Because of limitations of a Space Shuttle/IUS combination, NASA decided to use a complex multiple-gravity-assist scheme that required three flybys (two of Earth and one of Venus) on its way to Jupiter. The STS-34R crew released the spacecraft 6.5 hours after launch; an hour later the two-stage IUS fired to send Galileo on its way.
Galileo flew past Venus at 05:58:48 UT on 10 February 1990 at a range of 16,106 km. It conducted an extensive survey of the planet (including imaging). Having gained 8,030 kilometers per hour in speed, the spacecraft flew past Earth twice, the first time at a range of 960 km at 20:34:34 UT on 8 December 1990, when it clearly detected traces of life in atmospheric trace elements on our home planet. The spacecraft also conducted lunar observations.

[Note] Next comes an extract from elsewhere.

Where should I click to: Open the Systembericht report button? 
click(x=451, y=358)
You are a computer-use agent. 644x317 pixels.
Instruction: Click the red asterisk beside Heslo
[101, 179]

A major problem occurred on 11 April 1991 when the high-gain antenna failed to fully deploy, thus eliminating any possibility of data transmission during its flyby of the asteroid Gaspara. Becoming the first humanmade object to fly past an asteroid, Galileo approached the minor planet to a distance of 1,604 km at 22:37 UT on 29 October 1991. The encounter provided much data, including 150 images of the asteroid. Galileo then sped to its second encounter with the Earth-Moon system, with a flyby of Earth at 303.1 km at 15:09:25 UT on 8 December 1992, adding 3.7 kilometers per second to its cumulative speed. Despite extensive attempts to salvage the high-gain antenna, ground controllers eventually had to restructure the mission to use only the low-gain antenna, which would allow about 70 percent of the originally planned scientific return (using software and hardware improvements on Earth).

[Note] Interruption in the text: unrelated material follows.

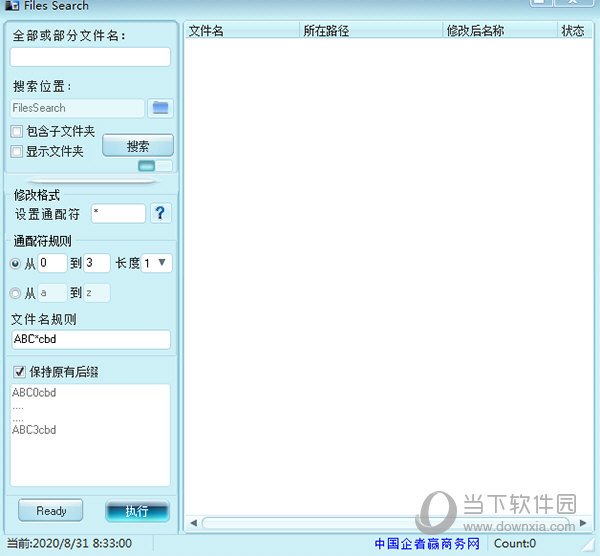Enable the 显示文件夹 checkbox

(17, 152)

Galileo flew by a second asteroid, Ida, at 16:51:59 UT on 28 August 1993 at a range of 2,410 km, providing further data on minor planets, including the discovery of Dactyl, the first known a natural satellite of an asteroid. Later, in July 1994, as it was speed toward Jupiter, Galileo provided astronomers' only direct observations of Comet Shoemaker-Levy 9's impact with the Jovian atmosphere.
Galileo's atmospheric entry probe was finally released on 13 July 1995, when the spacecraft was still 85 million kilometers from Jupiter. The probe hit the atmosphere at 22:04 UT on 7 December 1995 and returned valuable data for 58 minutes as it plunged into the Jovian cauldron. Data, originally transmitted to its parent craft and then later transmitted back to Earth, indicated an intense radiation belt 50,000 km above Jupiter's clouds, few organic compounds and winds as high as 640 meters per second.